What would Ernest Hemingway make of the ‘Manosphere’?

“But man is not made for defeat” says the eponymous old man in 20th century American novelist Ernest Hemingway’s ‘The Old Man and the Sea’, “A man can be destroyed but not defeated.” 

While this is one of the most famous quotes of an author revered around the world over 100 years after the publication of some of his most widely read works, it wouldn’t sound out of place in an online influencer’s YouTube video. The rhetoric of many contributors to the online world’s so-called ‘Manosphere’ can be interpreted as touching on many of the themes Hemingway explored in his vast array of novels and short stories. Hemingway is often criticised for his portrayal of women closely following the ‘Madonna-Whore complex’. Feminist theory suggests that male-written literature casts women either into the role of idyllic wife and/or mother or condemns them for sexual promiscuity and the strain this places on the men in their lives.

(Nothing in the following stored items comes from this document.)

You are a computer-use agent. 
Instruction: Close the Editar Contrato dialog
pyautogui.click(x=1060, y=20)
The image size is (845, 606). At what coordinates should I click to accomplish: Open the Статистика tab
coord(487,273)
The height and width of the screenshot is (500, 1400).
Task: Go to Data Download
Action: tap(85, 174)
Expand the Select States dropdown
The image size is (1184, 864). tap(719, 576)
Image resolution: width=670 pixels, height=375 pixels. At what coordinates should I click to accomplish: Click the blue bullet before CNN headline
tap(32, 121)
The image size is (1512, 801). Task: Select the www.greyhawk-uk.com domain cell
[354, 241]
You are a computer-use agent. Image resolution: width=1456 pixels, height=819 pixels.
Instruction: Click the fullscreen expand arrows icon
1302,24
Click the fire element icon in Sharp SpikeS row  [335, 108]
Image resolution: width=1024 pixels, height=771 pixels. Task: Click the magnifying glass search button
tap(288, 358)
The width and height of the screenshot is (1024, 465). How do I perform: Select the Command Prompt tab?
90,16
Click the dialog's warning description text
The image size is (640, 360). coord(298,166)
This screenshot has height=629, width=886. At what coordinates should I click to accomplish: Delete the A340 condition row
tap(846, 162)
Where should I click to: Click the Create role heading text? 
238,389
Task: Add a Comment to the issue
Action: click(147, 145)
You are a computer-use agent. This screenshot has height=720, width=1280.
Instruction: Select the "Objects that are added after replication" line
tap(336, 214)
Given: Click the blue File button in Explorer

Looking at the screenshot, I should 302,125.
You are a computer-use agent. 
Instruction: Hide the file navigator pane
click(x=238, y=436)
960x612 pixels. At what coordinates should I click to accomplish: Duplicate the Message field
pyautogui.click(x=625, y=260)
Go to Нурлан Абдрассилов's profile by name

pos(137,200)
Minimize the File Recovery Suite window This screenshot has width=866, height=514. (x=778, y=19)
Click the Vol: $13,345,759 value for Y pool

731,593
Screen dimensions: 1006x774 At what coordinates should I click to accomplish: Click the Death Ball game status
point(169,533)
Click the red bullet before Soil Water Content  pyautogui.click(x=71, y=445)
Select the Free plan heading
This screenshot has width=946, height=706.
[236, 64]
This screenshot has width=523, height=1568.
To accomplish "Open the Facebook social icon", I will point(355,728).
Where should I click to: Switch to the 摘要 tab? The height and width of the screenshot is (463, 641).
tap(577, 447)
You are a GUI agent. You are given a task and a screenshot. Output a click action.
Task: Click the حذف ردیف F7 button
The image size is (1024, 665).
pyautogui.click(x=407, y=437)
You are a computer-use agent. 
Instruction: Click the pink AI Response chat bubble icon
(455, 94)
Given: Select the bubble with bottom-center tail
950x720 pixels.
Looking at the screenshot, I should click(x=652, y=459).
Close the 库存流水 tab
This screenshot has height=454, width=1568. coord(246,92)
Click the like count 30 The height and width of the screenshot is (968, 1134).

It is true that Hemingway’s works lack for female protagonists, though it is important to remember that this wasn’t particularly unusual for male authors at the time. Many of Hemingway’s stories can be viewed as providing an outlet for men who had been marginalised by society and felt uninspired by their home lives. It is exactly these men who are most heavily targeted by contemporary influencers, raising the question of how Hemingway himself would regard the ‘Manosphere’s’ appeal.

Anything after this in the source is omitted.